As you probably have already know the number of -1 classifications you are seeing is a function of the min_cluster_size, nr_topics and of course the underlying structure of your corpus as encoded. It may not be obvious but it is also affected by the setting for min_samples as well as whatever happens when UMAP runs - it is stochastic and run over run will produce a different solution for the dimensionality reduction of the embeddings. (NOTE: I am assuming here that besides the code you've provided you are running BERTopic in a 'default' configuration). 'min_samplesis by default set at whatevermin_cluster_size` is and you can read more about that here if you haven't already come up to speed on hdbscan tuning. I've written previously about UMAP instability in #831

In your case there are two different mechanisms that are contributing to the number of -1's - All of the HDBSCAN related settings/context - the reduced dimension vectors, the HDBSCAN settings on one side, and the BERTopic topic reduction functionality that gets triggered by setting nr_topics.

As Maarten has pointed out one way to address this would be to play with the min_cluster_size and min_samples. The issue is that this non-trivial since there can be hundreds of different combinations (easily) and the relationship between the settings is not "linear" in the sense that you can't easily narrow down a combo that works. So if a setting like 30,5 is better than 40,8 you cannot assume that 30,6 will be worse and 30,4 might be better. You essentially have to try a great number of combinations to find optimized values.

I have written a package that allows the user to do just that - TopicTuner which is meant to make this process very straight forward, comprehensive and easy to implement. It is fully documented and there is a notebook to get you going. Let me know if my design criteria have not been achieved and I will address those issues.

TopicTuner effectively bypasses the need to set nr_topics. The reduce topics functionality of BERTopic is quite handy and simple to use (if you think you really know the the optimal number of topics in your corpus), but it comes at the cost of cutting through the HDBSCAN clusters using a different approach which tries to guess at the most likely "super clusters" (my term as a shorthand for the underlying topic centroid/cosine based strategy it employs - I'm sure Maarten has a better descriptor and I may be misrepresenting the algorithm). Unfortunately for those of us wanting to preserve as much of the original documents in the topic model representation it has a tendency to label a really large number of clusters as -1. This is because of the smart, conservative approach that Maarten took - opting to reduce the possibility that documents would be positively labeled (not -1) over the chance that a document might not actually be in a particular cluster.

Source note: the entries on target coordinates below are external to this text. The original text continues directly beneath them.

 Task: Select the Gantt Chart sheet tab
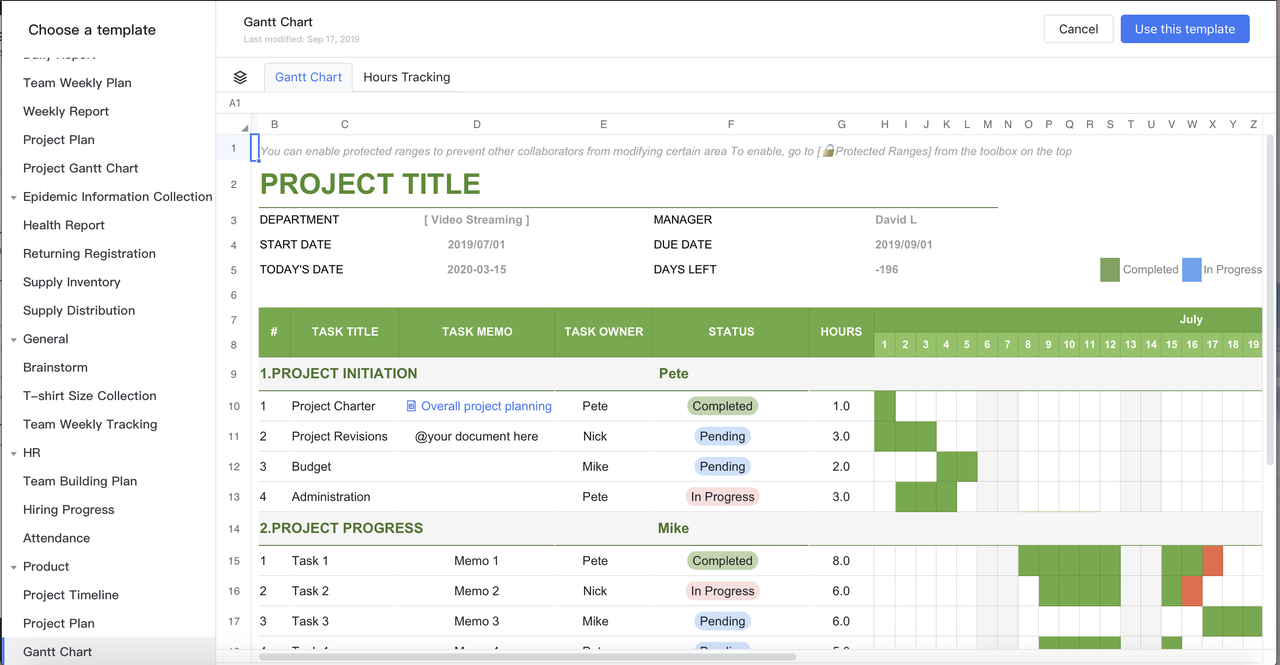coord(308,77)
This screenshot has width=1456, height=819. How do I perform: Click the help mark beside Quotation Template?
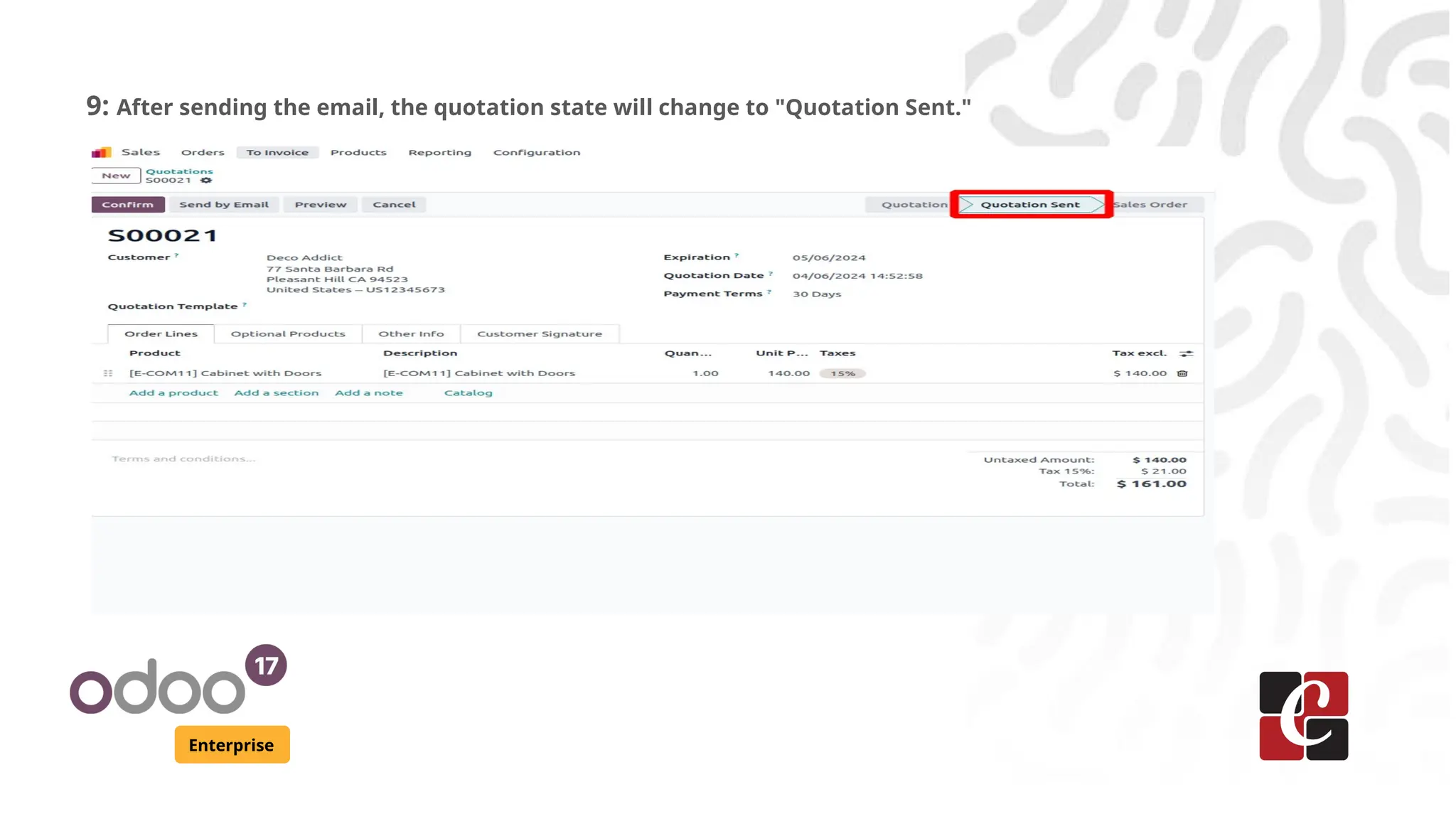(x=245, y=304)
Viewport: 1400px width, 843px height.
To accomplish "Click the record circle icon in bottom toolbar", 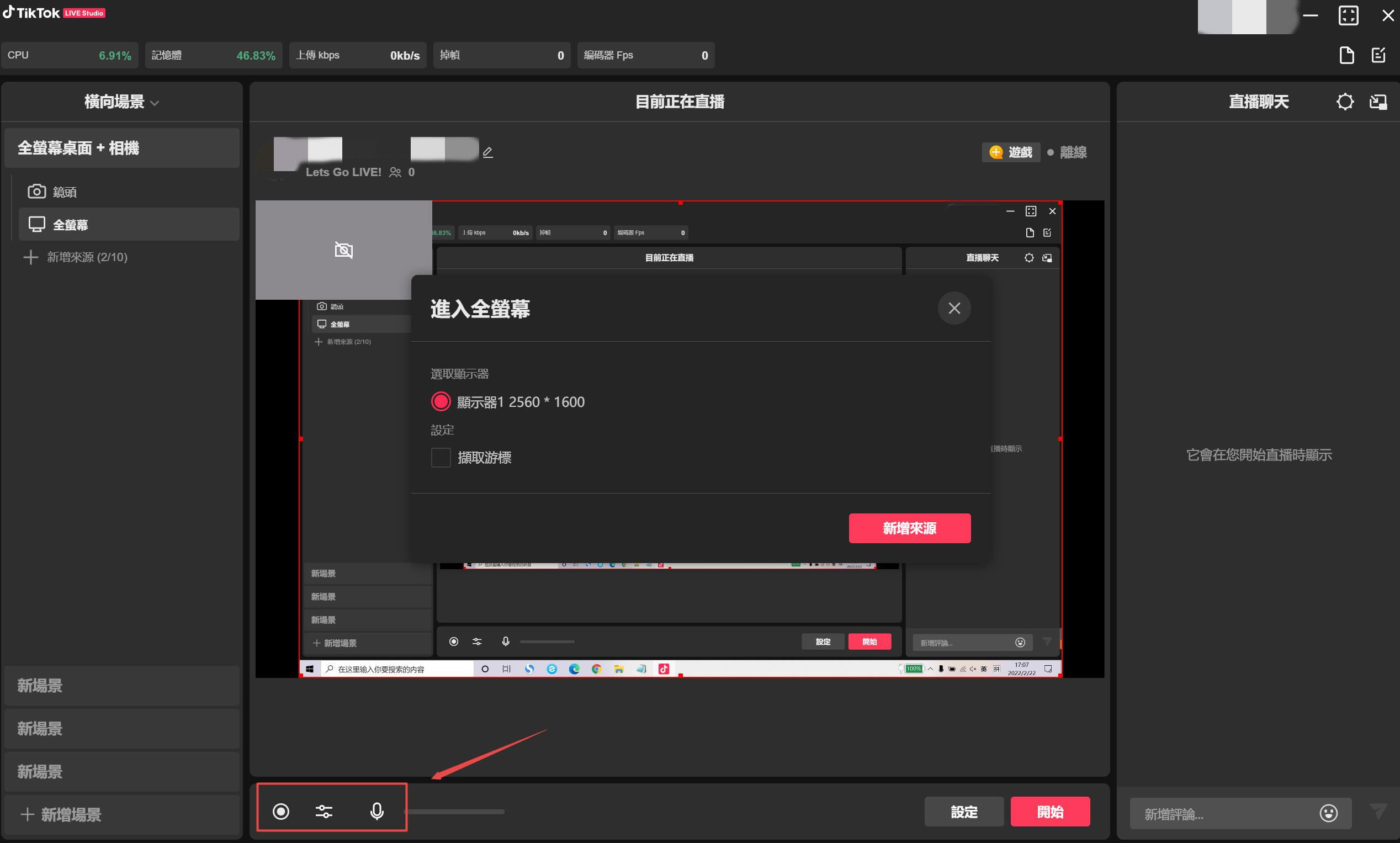I will point(280,811).
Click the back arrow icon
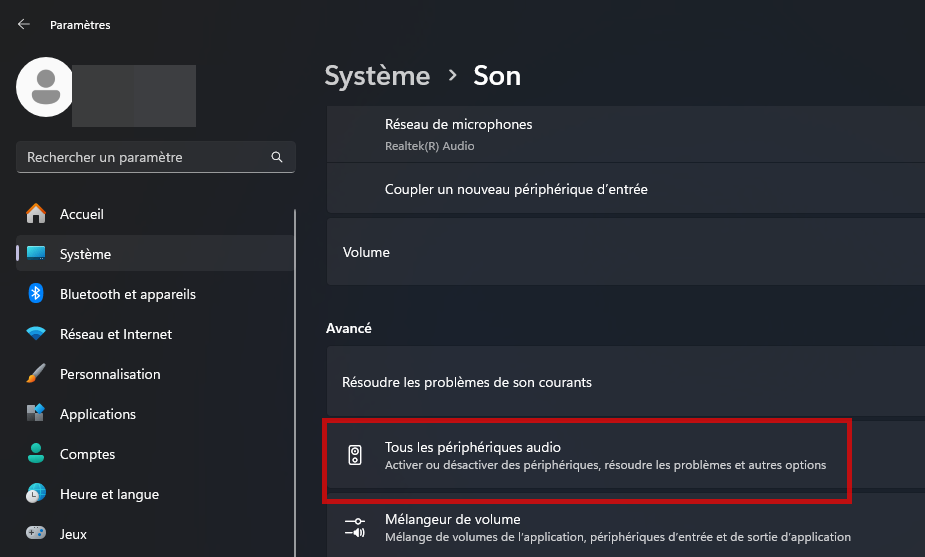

Yet the issue is that in practice not only are we getting lots of -1's in the output, but those -1's (in many cases I've seen) are not evenly balanced over the corpus. This can (and does often) result in entire sets of documents that would comprise a logical cluster being knocked out as well as smaller clusters becoming more prominent etc. etc. TopicTuner avoids this because it allows you to quickly come up with HDBSCAN parameters that allow you to choose a rational number of topics without having to resort to the carnage that BERTopic topic reduction can create.